Database Schema¶

Database schema definitions and table structures for the Prompt Versioner SQLite database.

Overview¶

The database schema defines the structure for storing prompts, versions, metrics, annotations, and related data. The schema uses SQLite with foreign key constraints and optimized indexes for performance.

Schema Module¶

Schema Definitions¶

from prompt_versioner.storage.schema import SCHEMA_DEFINITIONS, INDEXES, SCHEMA_VERSION

The schema module provides: - Table Definitions: DDL statements for all database tables - Index Definitions: Performance-optimized indexes - Schema Versioning: Migration support through version tracking

Database Tables¶

prompt_versions¶

Main table storing prompt versions and their content.
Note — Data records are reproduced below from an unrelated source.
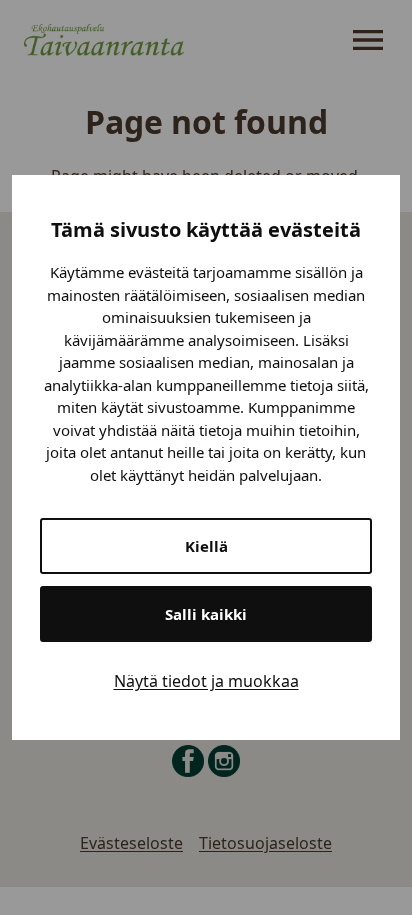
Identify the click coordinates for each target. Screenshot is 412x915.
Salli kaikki (206, 614)
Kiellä (206, 546)
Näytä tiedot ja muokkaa (206, 681)
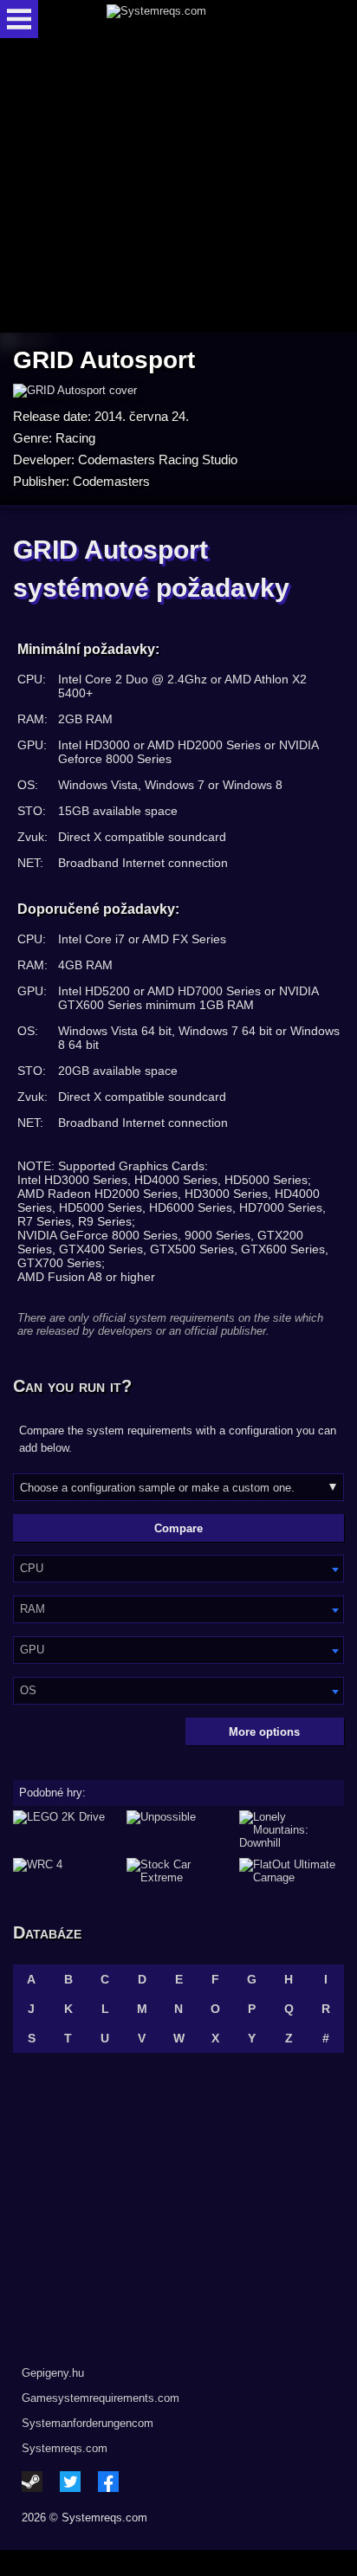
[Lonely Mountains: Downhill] (291, 1829)
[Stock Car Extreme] (179, 1871)
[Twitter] (70, 2481)
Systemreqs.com (64, 2448)
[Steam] (32, 2481)
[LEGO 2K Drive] (65, 1829)
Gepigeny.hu (53, 2372)
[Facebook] (108, 2481)
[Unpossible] (179, 1829)
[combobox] (178, 1568)
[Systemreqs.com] (193, 19)
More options (264, 1731)
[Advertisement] (178, 186)
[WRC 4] (65, 1871)
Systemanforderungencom (87, 2423)
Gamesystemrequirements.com (100, 2398)
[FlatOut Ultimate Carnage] (291, 1871)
CREATE TABLE IF NOT EXISTS prompt_versions (
    id INTEGER PRIMARY KEY AUTOINCREMENT,
    name TEXT NOT NULL,
    version TEXT NOT NULL,
    system_prompt TEXT NOT NULL,
    user_prompt TEXT NOT NULL,
    metadata TEXT,
    git_commit TEXT,
    timestamp TEXT NOT NULL,
    created_by TEXT,
    tags TEXT,
    UNIQUE(name, version)
)

Columns:

Column	Type	Constraints	Description
`id`	INTEGER	PRIMARY KEY AUTOINCREMENT	Unique prompt version ID
`name`	TEXT	NOT NULL	Prompt name identifier
`version`	TEXT	NOT NULL	Semantic version (e.g., "1.2.0")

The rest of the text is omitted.